- Series
- Job Candidate Talk
- Time
- Thursday, December 7, 2023 - 11:00am for 1 hour (actually 50 minutes)
- Location
- Skiles 006; Streaming available via zoom
- Speaker
- Amanda Wilkens – UT Austin – amanda.wilkens@math.utexas.edu – https://web.ma.utexas.edu/users/amandawilkens/
- Organizer
- Alex Blumenthal
Please Note: Link to join via Zoom: https://gatech.zoom.us/j/93394018195?pwd=MGJZaWIwQUhVYW9ZZDFoWWFOc29EZz09 Meeting ID: 933 9401 8195 Passcode: SoM
We define and motivate the Poisson point process, which is, informally, a “maximally random” scattering of points in some locally compact, second countable space.

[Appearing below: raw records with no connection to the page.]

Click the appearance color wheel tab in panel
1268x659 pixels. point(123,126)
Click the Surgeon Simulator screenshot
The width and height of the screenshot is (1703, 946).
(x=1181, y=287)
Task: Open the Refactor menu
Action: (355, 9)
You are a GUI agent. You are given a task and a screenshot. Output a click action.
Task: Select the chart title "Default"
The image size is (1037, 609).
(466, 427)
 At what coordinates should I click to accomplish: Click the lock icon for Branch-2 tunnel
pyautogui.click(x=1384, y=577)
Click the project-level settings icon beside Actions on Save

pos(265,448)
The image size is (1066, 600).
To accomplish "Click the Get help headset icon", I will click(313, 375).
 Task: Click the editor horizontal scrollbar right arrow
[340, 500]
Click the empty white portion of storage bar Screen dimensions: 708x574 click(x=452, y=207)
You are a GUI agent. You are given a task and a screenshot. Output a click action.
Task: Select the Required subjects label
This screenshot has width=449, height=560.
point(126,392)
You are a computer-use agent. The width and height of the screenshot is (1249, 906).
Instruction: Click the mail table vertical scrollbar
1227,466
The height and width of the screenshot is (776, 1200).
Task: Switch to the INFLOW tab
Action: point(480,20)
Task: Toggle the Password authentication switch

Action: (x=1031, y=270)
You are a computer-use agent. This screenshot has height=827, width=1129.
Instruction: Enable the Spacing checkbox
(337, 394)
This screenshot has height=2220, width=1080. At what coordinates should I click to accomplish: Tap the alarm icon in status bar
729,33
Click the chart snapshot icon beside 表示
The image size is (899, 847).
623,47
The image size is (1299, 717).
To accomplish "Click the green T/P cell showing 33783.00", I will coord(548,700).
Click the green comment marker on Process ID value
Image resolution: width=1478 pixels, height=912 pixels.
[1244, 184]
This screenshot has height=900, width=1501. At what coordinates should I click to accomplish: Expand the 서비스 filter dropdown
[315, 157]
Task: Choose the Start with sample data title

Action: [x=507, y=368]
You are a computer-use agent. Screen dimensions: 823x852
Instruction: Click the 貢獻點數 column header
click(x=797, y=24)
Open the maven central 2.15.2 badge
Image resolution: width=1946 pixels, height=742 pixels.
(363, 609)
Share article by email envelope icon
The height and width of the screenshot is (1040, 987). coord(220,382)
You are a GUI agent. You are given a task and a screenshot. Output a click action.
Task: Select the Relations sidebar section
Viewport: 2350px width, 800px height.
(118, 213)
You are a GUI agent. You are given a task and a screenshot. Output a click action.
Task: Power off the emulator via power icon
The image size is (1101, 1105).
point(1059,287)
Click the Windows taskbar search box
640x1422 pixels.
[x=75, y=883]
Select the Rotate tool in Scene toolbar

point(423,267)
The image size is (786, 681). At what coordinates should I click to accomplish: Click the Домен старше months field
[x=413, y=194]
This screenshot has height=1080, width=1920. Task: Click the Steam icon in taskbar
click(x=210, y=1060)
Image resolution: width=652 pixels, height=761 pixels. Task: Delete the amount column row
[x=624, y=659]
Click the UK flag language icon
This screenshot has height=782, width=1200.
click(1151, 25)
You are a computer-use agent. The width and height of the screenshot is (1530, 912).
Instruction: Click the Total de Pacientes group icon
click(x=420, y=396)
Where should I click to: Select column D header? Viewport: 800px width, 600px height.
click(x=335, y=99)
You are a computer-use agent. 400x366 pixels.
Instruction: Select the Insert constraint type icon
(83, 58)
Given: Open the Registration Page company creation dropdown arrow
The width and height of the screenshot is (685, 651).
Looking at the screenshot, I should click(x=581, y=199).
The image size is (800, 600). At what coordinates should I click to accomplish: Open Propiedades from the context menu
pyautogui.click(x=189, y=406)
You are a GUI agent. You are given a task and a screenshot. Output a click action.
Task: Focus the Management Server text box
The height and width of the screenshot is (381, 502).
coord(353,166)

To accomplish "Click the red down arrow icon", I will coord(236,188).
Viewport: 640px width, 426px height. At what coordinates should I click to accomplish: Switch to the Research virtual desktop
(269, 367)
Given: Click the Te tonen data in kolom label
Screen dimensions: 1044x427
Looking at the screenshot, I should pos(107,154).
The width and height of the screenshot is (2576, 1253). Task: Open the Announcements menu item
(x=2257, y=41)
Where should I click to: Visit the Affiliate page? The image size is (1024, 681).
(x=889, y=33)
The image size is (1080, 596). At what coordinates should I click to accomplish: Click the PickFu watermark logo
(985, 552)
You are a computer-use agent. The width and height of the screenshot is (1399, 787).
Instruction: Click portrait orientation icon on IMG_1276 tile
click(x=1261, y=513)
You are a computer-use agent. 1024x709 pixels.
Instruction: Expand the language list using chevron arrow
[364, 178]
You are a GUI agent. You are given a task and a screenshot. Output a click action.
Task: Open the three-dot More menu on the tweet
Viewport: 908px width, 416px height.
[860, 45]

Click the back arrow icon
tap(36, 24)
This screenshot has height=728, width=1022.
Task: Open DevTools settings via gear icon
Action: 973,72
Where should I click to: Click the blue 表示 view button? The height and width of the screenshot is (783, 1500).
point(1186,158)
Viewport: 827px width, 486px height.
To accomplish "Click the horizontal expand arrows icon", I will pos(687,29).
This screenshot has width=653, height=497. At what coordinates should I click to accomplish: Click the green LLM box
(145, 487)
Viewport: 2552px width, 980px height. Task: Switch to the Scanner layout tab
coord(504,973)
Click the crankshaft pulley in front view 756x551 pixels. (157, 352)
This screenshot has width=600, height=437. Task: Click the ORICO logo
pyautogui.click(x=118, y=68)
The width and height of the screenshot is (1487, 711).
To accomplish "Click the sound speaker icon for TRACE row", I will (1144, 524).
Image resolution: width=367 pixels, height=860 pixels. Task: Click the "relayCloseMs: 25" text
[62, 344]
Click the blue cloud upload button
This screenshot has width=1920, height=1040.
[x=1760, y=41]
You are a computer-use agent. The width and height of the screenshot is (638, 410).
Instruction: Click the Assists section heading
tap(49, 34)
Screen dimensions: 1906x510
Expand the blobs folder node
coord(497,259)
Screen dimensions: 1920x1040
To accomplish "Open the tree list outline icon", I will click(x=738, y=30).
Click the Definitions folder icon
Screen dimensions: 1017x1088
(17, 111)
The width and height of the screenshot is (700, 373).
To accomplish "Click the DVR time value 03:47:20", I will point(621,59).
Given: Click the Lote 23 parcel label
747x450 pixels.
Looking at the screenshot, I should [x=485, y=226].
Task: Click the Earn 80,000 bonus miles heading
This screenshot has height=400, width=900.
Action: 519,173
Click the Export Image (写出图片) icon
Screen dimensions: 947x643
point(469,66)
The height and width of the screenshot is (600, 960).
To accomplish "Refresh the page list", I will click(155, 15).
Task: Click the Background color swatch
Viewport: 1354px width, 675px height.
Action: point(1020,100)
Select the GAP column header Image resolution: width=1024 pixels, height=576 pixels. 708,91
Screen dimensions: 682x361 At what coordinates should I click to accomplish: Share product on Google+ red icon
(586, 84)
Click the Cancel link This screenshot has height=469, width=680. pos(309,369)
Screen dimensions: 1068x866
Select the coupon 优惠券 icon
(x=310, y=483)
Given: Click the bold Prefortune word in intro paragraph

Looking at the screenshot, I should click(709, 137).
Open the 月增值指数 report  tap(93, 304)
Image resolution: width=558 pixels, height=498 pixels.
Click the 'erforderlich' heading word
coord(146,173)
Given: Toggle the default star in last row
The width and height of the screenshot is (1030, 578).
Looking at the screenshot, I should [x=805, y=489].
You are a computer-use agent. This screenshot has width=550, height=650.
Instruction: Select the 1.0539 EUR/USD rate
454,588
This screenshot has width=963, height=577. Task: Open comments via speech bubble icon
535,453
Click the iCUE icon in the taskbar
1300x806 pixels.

We introduce the ideal Poisson--Voronoi tessellation (IPVT), a new random object with intriguing geometric properties when considered on a semisimple symmetric space (the hyperbolic plane, for example). In joint work with Mikolaj Fraczyk and Sam Mellick, we use the IPVT to prove the minimal number of generators of a torsion-free lattice in a higher rank, semisimple Lie group is sublinear in the co-volume of the lattice. We give some intuition for the proof. No prior knowledge on Poisson point processes or symmetric spaces will be assumed.